Guidance issued for the 2014 outbreak

See UK Ebola Outbreak guidance from 2014 for details of UK guidance etc. This has had several revisions.

Timeline of the 2014 outbreak

Timeline adapated from BMJ[1] and WHO report[2]

  • December 2012 - January 2013: Sudan strain outbreak in Uganda in 6 cases with 50% mortality.
  • 26 December 2013: Retrospectively identified first case in 2 year old child, in Meliandou in Guéckédou prefecture, Forest District, Guinea[3]. One of the house guests came from Sierra Leone and returned there when she became ill. She died and started a slow smoldering outbreak that was unrecognised for months.
  • 24 January 2014: First alert by head of the Meliandou health post. By then spread to relatives and staff Gueckedou hospital and into four subdistricts. Initial investigations by Médecins Sans Frontières (MSF) isolated bacteria but no follow up.
  • 1 February 2014: Virus reached Conakry, the capital of Guinea with a member of the index cases extended family who died in hospital
  • 13 March 2014: First alert of unidentified disease, suspected to be Lassa fever
  • 21 March 2014: Filovirus cause confirmed. Next day Ebola (Zaire strain) virus outbreak confirmed in Guinea.
  • 23 March 2014: WHO announces outbreak with 49 cases and 29 deaths to date. Ebola reported in Liberia at the end of the month
  • 30 March 2014:Two cases confirmed in Foya district, Lofa county, Liberia, near border with Guinea
  • 4 April 2014: Angry mob attacks MSF staff at Macenta
  • 10 May 2014: Burial of an infected traditional healer in Sokoma, Kailahun district, Sierra Leone, near border with Guinea sets off 365 Ebola related death chain of transmission which also spreads to Liberia
  • May 2014: Ebola reported in Sierra Leone. Despite official reports suggesting control in Guinea international responders suspect gross under reporting.
  • June 2014: Outbreak established in capital of Liberia, Monrovia with local healthcare resources overwhelmed by beginning of September. Kailahun, then city of Kenema in Sierra Leone outbreak recognised very quickly but healthcare facilities overwhelmed.
  • 23 June 2014: MSF declares that the outbreak is “out of control,” with more than 60 hotspots where the cases have been reported. 337 people were confirmed dead at that stage. First case reported in Freetown.
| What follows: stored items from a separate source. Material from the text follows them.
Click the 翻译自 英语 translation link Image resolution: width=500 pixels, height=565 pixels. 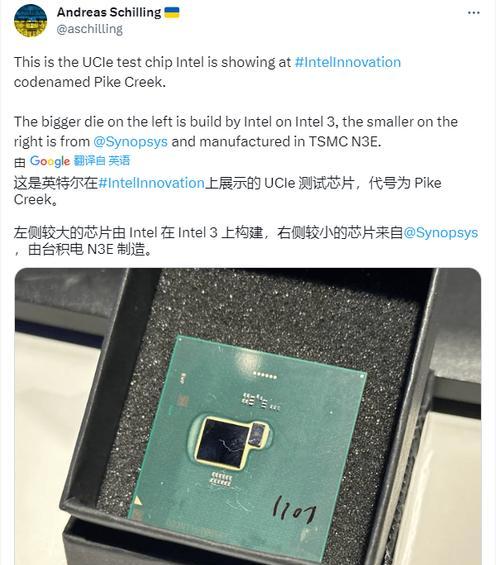[102, 161]
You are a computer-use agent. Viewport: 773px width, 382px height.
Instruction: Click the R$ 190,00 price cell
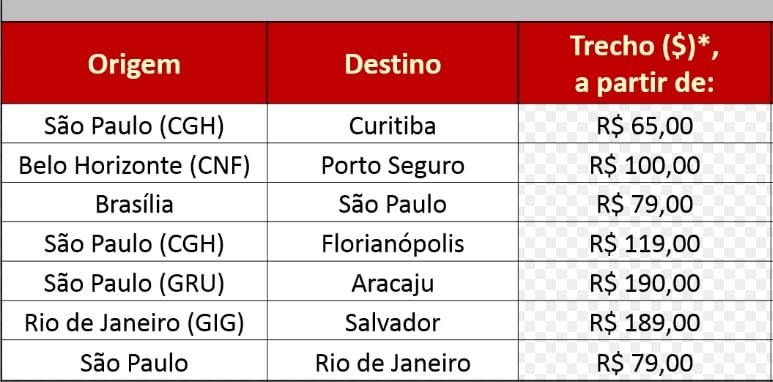(x=645, y=281)
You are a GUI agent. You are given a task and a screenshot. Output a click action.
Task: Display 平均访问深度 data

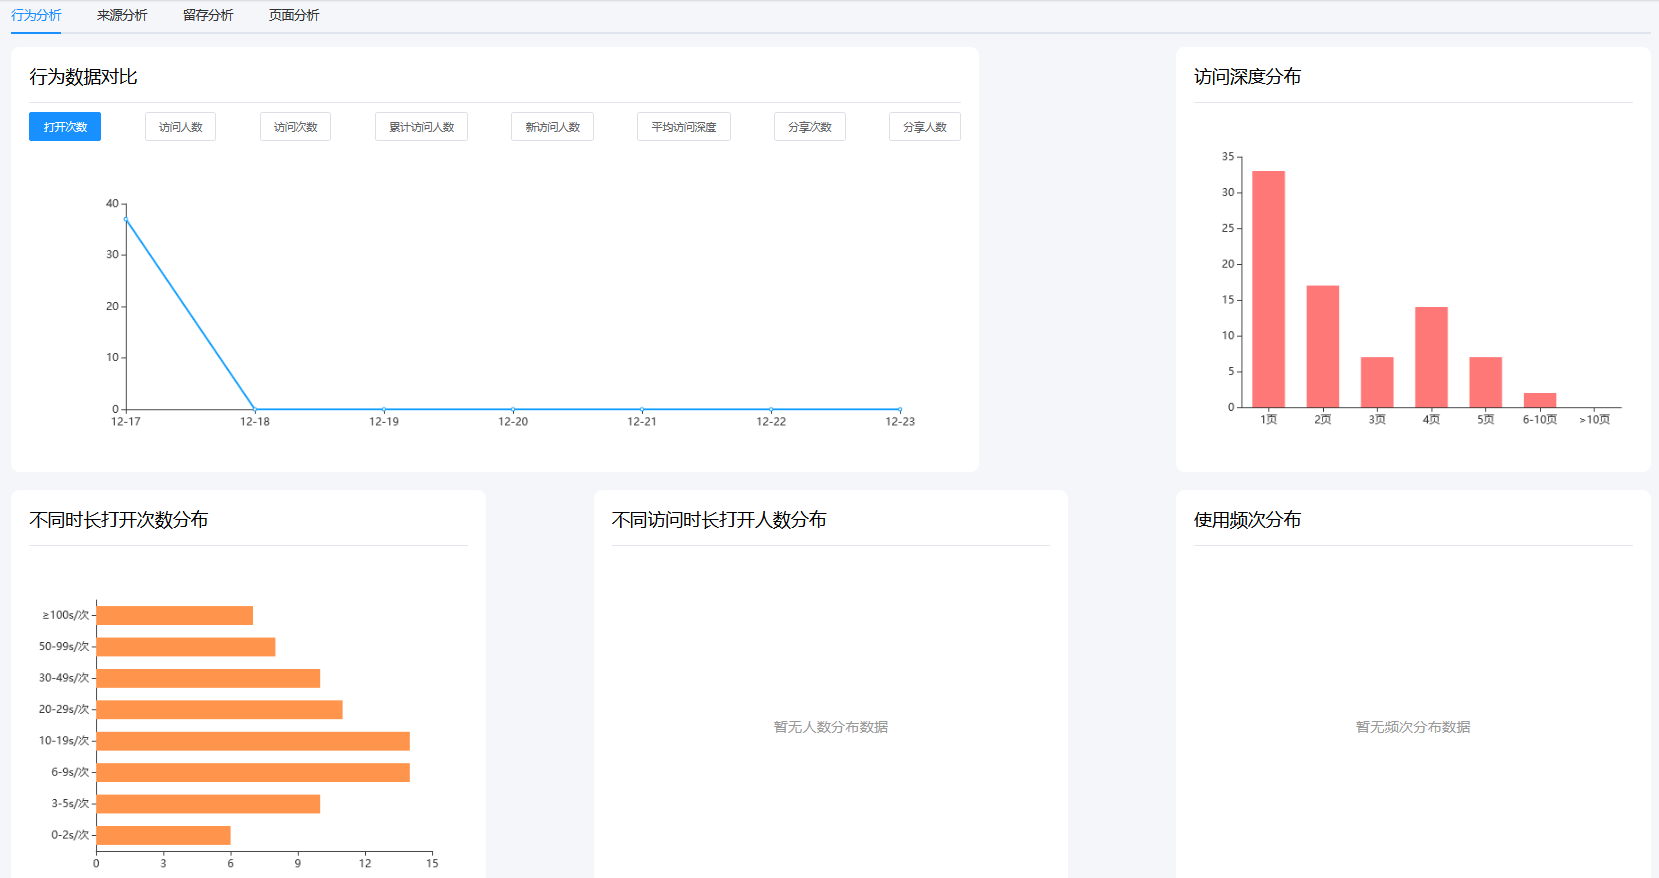(683, 127)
  • 20 July 2014: A diplomat arrives at Nigeria’s Lagos airport with Ebola symptoms (his sister had died from Ebola) , triggering concern worldwide that the disease could spread internationally by plane
  • 25 July 2014: Sierra Leone’s top Ebola doctor, Dr Sheik Umar Khan. succumbs to the disease and dies on 29th of July. More than 100 medical workers are known to be among the dead
  • 31 July 2014: WHO announces $100m to upscale the effort to contain the disease, and secretary general Margaret Chan warns of “catastrophic numbers of dead” if the disease is not brought under control. WHO staff and aid agencies on the ground say there are signs in some areas that numbers of new infections are beginning to fall. In total, 729 people are confirmed dead. The same day, the US announces the bringing forward of a clinical trial of a possible vaccine
  • 1 August 2014: Two infected US citizens are flown home from Liberia where they had been working with Ebola patients. They are treated with experimental treatment which subsequently seems to be very effective in early infection. One close contact of the Lagos case who fled the city, where he was under quarantine, is first treated at a Port Harcourt hotel.
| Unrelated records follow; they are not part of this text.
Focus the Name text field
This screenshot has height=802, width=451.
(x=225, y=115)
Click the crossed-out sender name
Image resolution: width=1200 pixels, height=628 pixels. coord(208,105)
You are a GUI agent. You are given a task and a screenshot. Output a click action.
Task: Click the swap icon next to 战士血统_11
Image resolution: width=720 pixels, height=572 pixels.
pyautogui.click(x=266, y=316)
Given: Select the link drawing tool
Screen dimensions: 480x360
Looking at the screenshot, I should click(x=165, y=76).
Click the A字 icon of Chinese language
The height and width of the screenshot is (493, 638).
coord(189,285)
  • 8 August 2014:WHO Emergency Committee chaired by Dr Sam Zaramba, meets to evaluate outbreak in context of international health regulations and next day WHO declares outbreak of international concern. Exit screening recommended but no trade or travel bans
  • 10 August 2014:Doctor who treated contact of first Nigerian case becomes ill in Port Harcourt unrecognised at time
  • 11 August 2014:WHO consensus statement that experimental vaccines and therapies ethically acceptable.
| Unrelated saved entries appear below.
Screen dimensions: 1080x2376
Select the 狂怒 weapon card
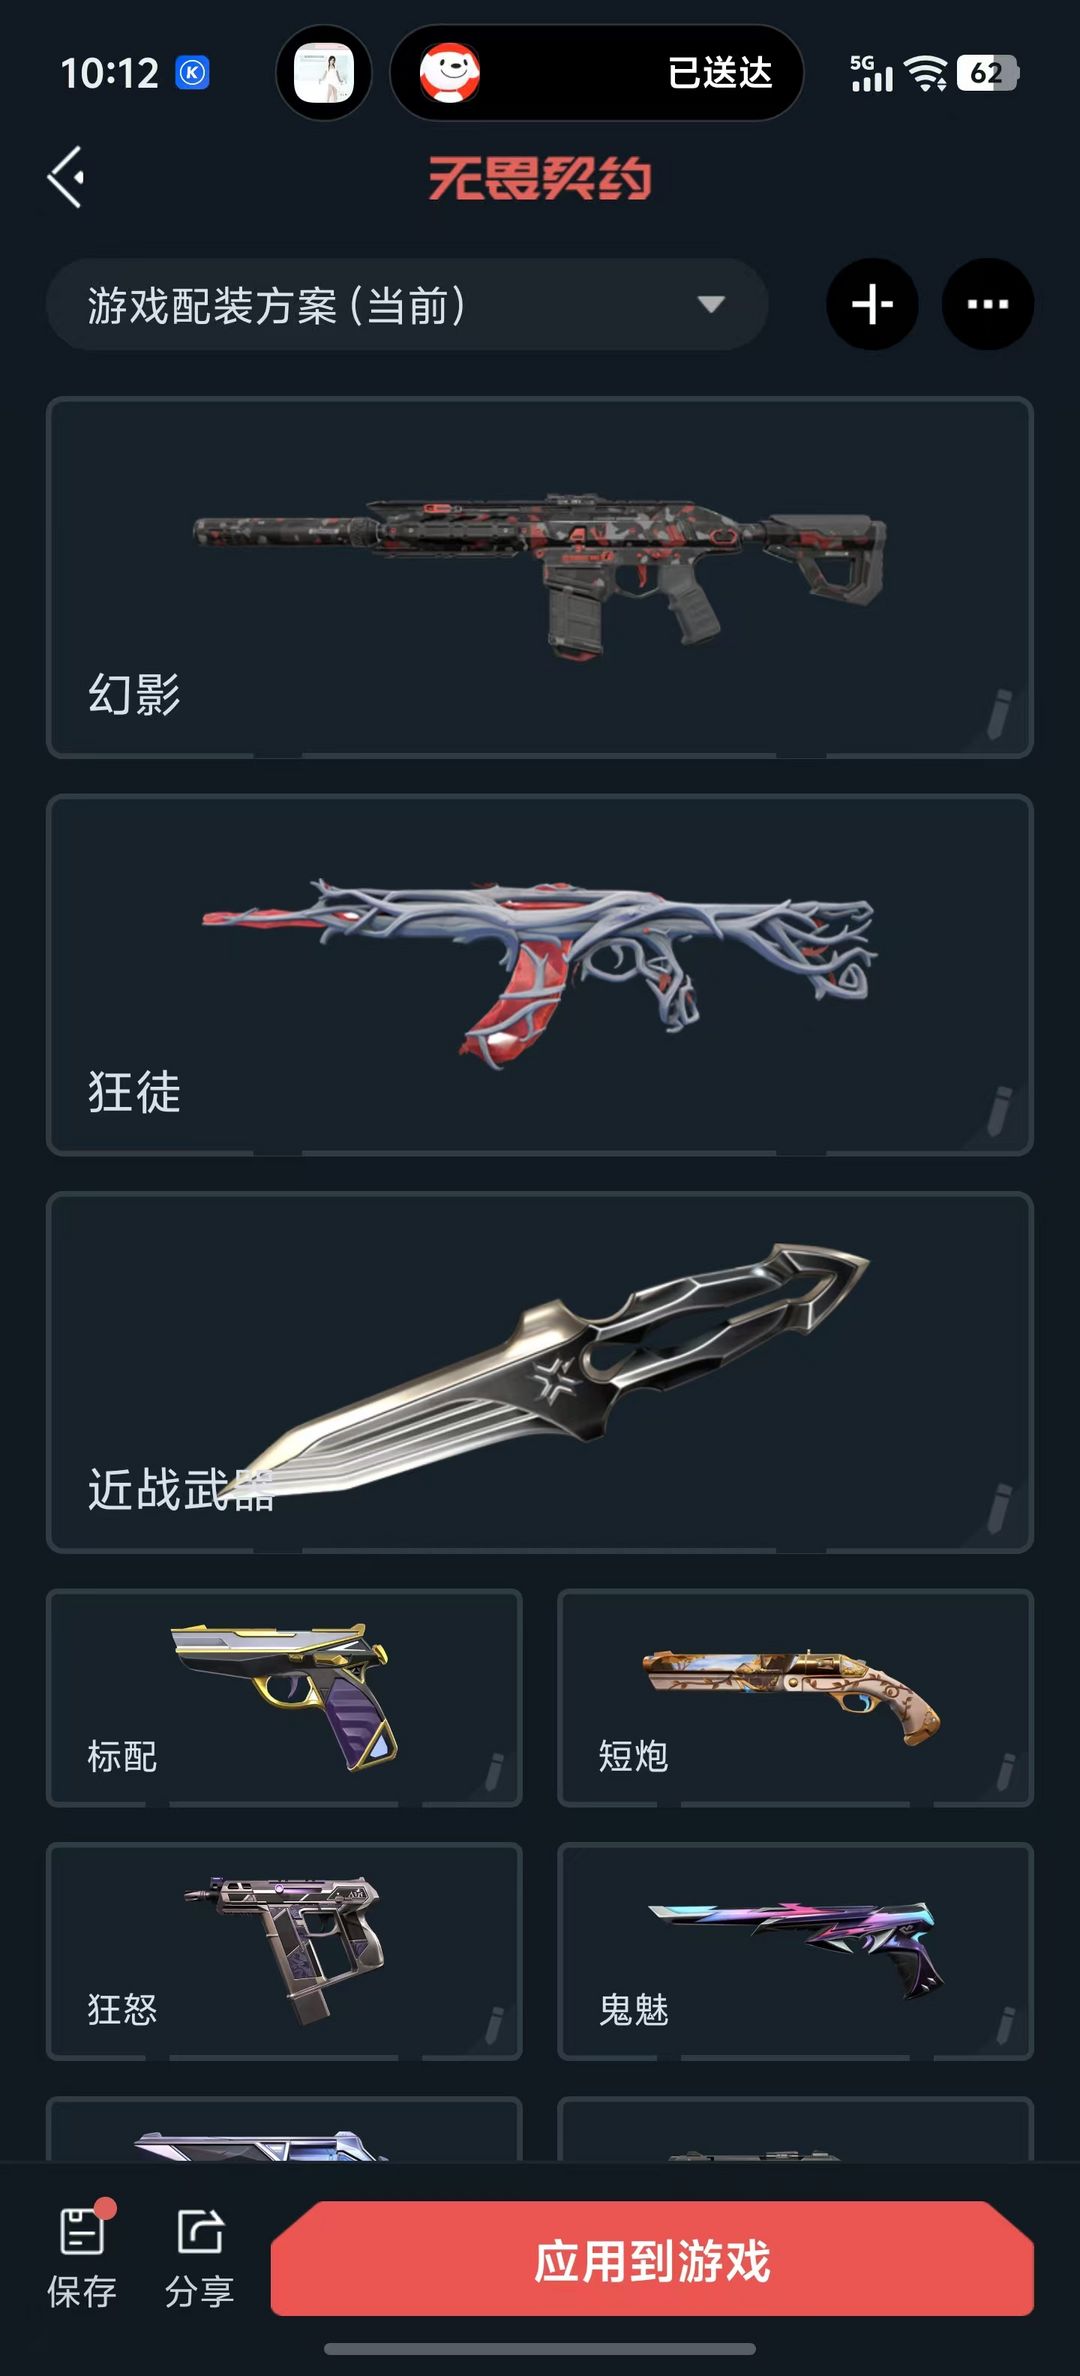(284, 1951)
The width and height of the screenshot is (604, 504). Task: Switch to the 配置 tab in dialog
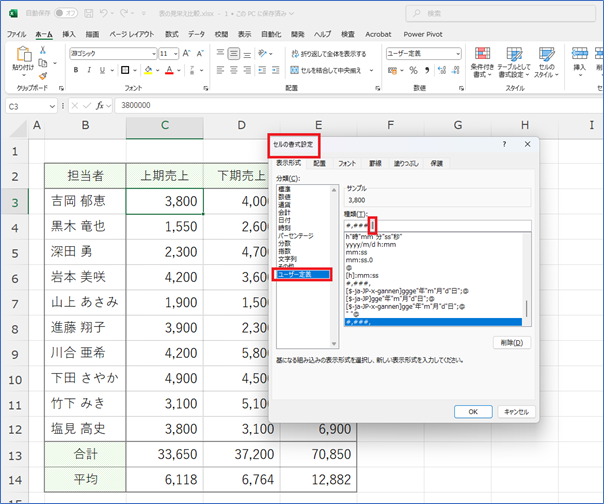pos(319,162)
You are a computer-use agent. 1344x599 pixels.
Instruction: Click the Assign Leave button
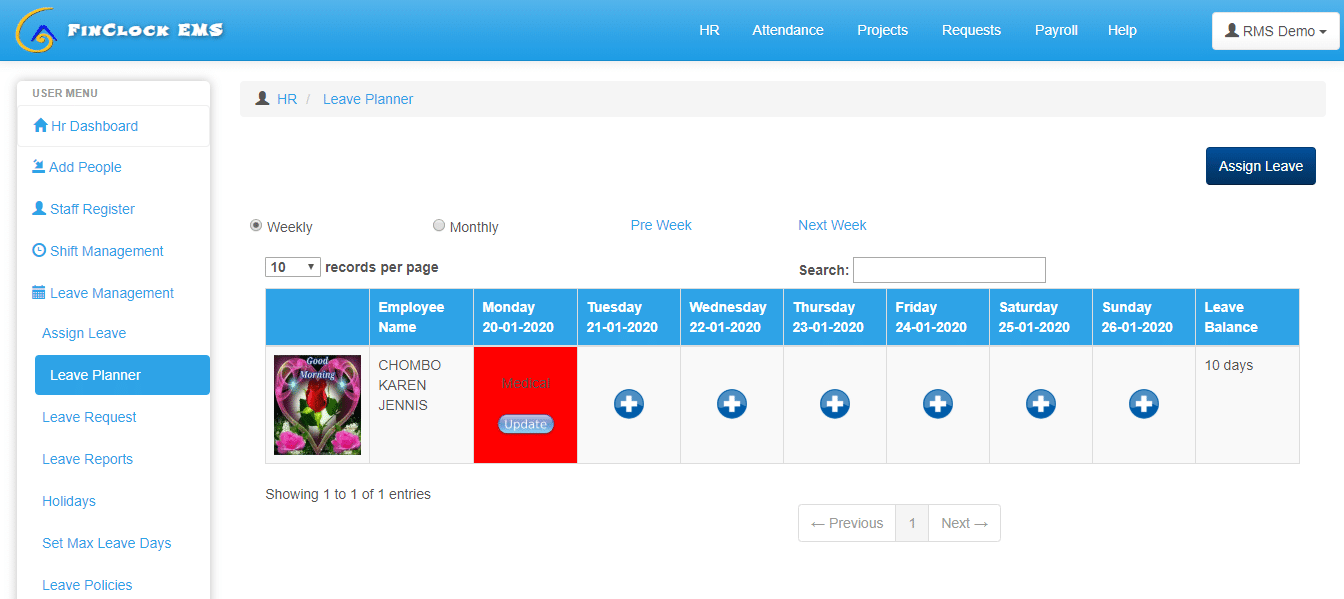(x=1260, y=165)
  • August 2014: International response in Kailahun suspended as community transmission had made it too dangerous. Health care workers in Kenema go on strike on 30th August. The tent response starts with WHO in Kenema so infected members of families can self-isolate.
  • 24 August 2014:Ebola outbreak in Boemde distrct, Equateur province, Congo
  • 29 August 2014:Ebola case confirmed in Dakar, Senegal in traveller by road from his home in Guinea.By good fortune Dakar had Pasteur Institute and ability to immediately create a dedicated isolation facility.
  • 2 September 2014:A minor Ebola outbreak in the Democratic Republic of Congo is confirmed to be a different strain from the West African outbreak[4].
  • 3 September 2014: A well characterised breakdown in infection control practices related to a patient breaking quarantine and hiding their potential infective status allows the Lagos. Nigeria outbreak to spread to Port Harcourt[5]. Many secondary care clinicians are potentially exposed emphasising the unprecedented high proportion of doctors, nurses, and other health care workers who have been infected[6]. A minor Ebola outbreak in the Democratic Republic of Congo is confirmed to be a different strain from the West African outbreak[7].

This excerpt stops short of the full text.